OFFER A FAIR
RESOLUTION
TO THE
PROBLEM THEN AT ONE FOR ANY
INCONVENIENCE
While apologizing and showing empathy are crucial to fixing
customers emotions, they are only the opening salvos in a
magical recovery effort. Plenty of organizations think their
recovery work is done with an act of contrition—when
t he damage inflicted actually requires some
further atonement or compensation to the customer.
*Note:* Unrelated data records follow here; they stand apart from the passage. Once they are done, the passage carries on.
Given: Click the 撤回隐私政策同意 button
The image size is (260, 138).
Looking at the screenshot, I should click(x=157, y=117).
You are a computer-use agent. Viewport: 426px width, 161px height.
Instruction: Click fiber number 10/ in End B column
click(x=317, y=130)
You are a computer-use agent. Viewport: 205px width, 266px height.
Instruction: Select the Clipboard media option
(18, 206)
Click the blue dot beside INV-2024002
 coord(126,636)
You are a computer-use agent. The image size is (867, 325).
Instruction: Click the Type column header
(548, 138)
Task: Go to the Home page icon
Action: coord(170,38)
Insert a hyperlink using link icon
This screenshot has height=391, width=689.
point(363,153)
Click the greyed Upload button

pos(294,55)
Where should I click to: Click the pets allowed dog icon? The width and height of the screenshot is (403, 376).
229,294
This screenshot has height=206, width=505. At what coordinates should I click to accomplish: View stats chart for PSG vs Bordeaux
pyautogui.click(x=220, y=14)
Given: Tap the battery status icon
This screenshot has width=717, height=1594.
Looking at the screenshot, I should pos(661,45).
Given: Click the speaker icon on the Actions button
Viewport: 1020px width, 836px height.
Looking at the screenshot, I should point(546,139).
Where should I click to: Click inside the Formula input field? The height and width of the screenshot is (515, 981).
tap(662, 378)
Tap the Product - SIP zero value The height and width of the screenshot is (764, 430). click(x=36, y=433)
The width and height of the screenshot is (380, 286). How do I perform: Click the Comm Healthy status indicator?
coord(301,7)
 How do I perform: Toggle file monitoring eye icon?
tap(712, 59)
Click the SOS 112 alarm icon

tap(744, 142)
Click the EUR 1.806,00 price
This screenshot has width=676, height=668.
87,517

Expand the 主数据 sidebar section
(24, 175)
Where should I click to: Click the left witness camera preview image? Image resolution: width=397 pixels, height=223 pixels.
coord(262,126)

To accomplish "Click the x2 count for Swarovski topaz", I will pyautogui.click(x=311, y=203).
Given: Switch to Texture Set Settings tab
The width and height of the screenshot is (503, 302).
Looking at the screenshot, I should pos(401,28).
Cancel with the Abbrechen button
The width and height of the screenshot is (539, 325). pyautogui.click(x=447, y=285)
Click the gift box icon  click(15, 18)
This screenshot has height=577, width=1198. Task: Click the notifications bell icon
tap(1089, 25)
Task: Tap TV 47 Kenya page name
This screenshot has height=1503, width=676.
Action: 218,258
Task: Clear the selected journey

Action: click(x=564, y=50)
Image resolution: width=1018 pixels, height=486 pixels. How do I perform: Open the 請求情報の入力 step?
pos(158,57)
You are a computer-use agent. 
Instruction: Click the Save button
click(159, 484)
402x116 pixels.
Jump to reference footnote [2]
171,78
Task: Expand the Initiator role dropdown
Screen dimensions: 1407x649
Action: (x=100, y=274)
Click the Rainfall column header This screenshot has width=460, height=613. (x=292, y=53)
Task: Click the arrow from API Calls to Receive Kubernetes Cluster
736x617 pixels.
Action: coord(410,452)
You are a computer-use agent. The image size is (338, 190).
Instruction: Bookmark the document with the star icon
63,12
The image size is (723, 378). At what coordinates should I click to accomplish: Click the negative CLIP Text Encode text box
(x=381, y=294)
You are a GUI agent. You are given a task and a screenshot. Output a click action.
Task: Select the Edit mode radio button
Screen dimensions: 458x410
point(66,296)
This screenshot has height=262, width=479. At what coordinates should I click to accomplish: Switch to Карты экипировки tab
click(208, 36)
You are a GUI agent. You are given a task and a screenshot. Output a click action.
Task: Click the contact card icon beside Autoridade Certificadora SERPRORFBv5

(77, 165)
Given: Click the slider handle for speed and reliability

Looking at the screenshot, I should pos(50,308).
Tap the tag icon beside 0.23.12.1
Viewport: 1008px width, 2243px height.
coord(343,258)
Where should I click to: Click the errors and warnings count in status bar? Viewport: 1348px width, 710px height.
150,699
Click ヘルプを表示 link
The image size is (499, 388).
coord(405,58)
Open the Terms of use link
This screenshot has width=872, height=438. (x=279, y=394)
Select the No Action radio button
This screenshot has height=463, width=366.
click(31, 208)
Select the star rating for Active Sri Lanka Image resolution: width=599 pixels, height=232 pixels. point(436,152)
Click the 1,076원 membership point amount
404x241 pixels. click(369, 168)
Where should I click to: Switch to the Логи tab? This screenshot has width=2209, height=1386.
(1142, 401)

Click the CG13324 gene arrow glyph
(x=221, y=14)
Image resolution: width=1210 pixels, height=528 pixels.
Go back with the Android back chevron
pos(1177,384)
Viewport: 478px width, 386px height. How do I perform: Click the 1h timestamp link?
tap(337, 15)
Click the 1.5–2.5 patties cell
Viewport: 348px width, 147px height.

Understanding that need separates magical recovery efforts
from those that leave customers with a lingering sense of
being coerced or marginalized. In short, it pays to
remember that for many customers, a brusque refund beats a
smiling rebuff any time.
To wit: A colleague rented the hit movie
Lord of the Rings from a local video store for his family’s
Friday night entertainment. After fighting traffic to and from
the store, he arrived home only to open the box and find the
wrong DVD had been inserted—and the R-rated movie inside hardly
seemed a suitable replacement.
Steamed, he drove 30 minutes back to the store through the
stilllingering gridlock, while his family put its plans on
hold—and an accompanying meal back in the microwave. The store
clerk offered an appropriate but rote-sounding apology—“We’re
sorry about that” but the recovery effort ended there. No
waiving of the rental fee, no coupon for a free rental—nothing
to compensate the customer for the hassle of having to drive
back to the store and disrupt his Friday night plans. The
seeming indifference suggested such foul-ups were status quo
around there—and the customer better get used to it. Our
colleague vowed not to darken the store’s door again—and warned
any in his large circle from doing the same. Contrary to
popular belief, most customers bring a sense of fair play to
the table when the situation calls for atonement. Our
aforementioned colleague didn’t expect the video store to offer
a roundtrip to Orlando and a pass to Universal Studios for his
inconvenience, or to force the offending clerk to sit through
repeated showings of the movie Glitter—only some form of
“symbolic” atonement like waiving a $4 fee or providing a
coupon for a free rental. These are the small, reasonable
gestures that say “We understand your frustration or
disappointment, and want to do something to make up for
it.”
The good news is that research shows, in the majority of cases,
what customers expect by way of atonement costs less and is
easier to deliver
than you might guess.
Consider Domino’s Pizza and its original service guarantee of
“delivery in 30 minutes or your pizza is free.” Although the
pledge more than achieved the company’s marketing goals,
Domino’s discovered the number of customers taking it up on the
guarantee was far less than the number of “more than 30 minute”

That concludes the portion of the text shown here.